Researched and compiled by Gordon Freegard    April 2026

The town of Gnowangerup was thriving in the 1950-60s supporting three grocery stores all on the main street of Yougenup Road.

G. S. Hendry had a small grocery section on the right hand side of their premises, with a staff of two, managed by Mrs. Day Walker, with Johnny Bennett as assistant.
 


 SHELVES OF OLD GROCERY LINES           #1
 

H. DAVIES & SON STORE,  GNOWANGERUP. GROCERY SECTION ON LEFT SIDE NEXT TO THE "STAR NEWSPAPER" BUSINESS            #2  
 


 On the other side of the road was H. Davies & Son with a staff of four in their grocery section. This was managed by DayWalker's husband, Sid Walker assisted by “Pop” Davies senior and two other staff. Over those years this included:

Brian? Altham

Janina Benarski

Roslyn Eastwood

Faye Frantom

Gordon Freegard

   GNOWANGERUP & DISTRICT CO-OPERATIVE STORE. GROCERY SECTION ON LEFT SIDE         #3
 

 

  GNOWANGERUP CO-OP INSTORE PROMOTION       #4
VITA BRITS BREAKFAST CEREAL  DISPLAY ARCH
NEXT TO SELF SERVICE CHECK OUT RIGISTER

Further up the street on the corner of the main intersection was the Gnowagerup & Distrcts Co-op. It had a manager and five other staff in the grocery section. Over these years it included:

Mary Cook


Gordon Freegard

Patricia Godfrey

Arthur Gunther

Johnny Marshall

Margaret McKenna

John White (Manager Later)

 

 GNOWANGERUP CO-OP CHRISTMAS WINDOW DISPLAY        #5
 

GNOWANGERUP CO-OP LIT UP FOR LATE NIGHT CHRISTMAS TRADING         #6
PICTURE TAKEN FROM SITE ACROSS THE ROAD WHERE THE "IGA STORE" NOW STANDS

 

Thursday was the main shopping day and the local farmers would then buy their weekly groceries on that day. Everyone seemed to have “their” particular parking spot. My grandmother, Mabel Freegard, always parked her car outside the Star Newspaper office. The car was never moved for the rest of the day as they walked the street doing their other business. The only time grandmother moved her car was to go and have morning or afternoon tea with friend Mrs Killick.

Grocery staff wrote down the ordered groceries on to a docket book by pencil. These books were partly sponsored by Bushells Tea or some other company. They had sheets of carbon paper so they produced a copy for the office which would send out monthly statements for payment. Most people had accounts with the various firms. In those days credit was respected and honoured and very few people paid cash. Customers were very loyal and only shopped at their preferred shop for years and years creating a great rapport between the customer and the shop owner.
 

Once the orders were taken the customer would leave the store to do other business while the staff compiled the order to be collected later.
The shelves in the stores had a plastic strip along the front into which was inserted individual prices for each item along that shelf. Amazingly all these dozens of prices were remembered by the staff who filled out the dockets and added them up manually. No adding machines in those days.
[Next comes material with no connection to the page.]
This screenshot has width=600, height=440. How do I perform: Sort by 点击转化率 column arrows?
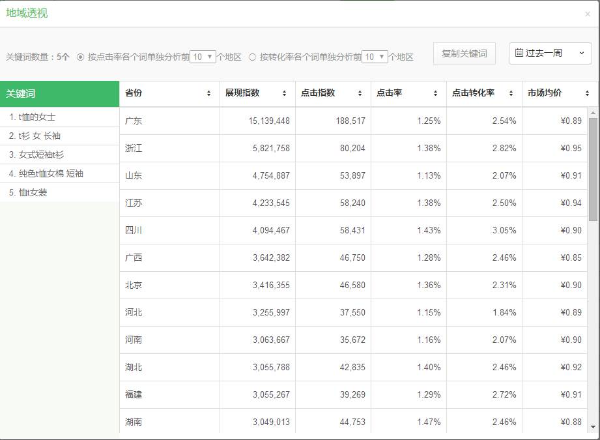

Groceries were all priced using a Journal published by a Grocery & Storekeepers Association which came out monthly. It listed hundreds of lines and showed a basic retail price for each item plus a number of columns showing a freight increase in the price depending whether you were 50, 100, 150, 200 or more miles from Perth. It also highlighted any lines where the wholesale cost price had increased for that month. All three grocery stores operated on these prices. There was no price cutting and they all co-operated together very well. Each maintaining  their own loyal customer base by providing good friendly personal service. If one store could not supply a particular line that a customer had ordered, they could run across to one of the other stores and purchase it with a 20% discount. Meaning their customers order could be completed.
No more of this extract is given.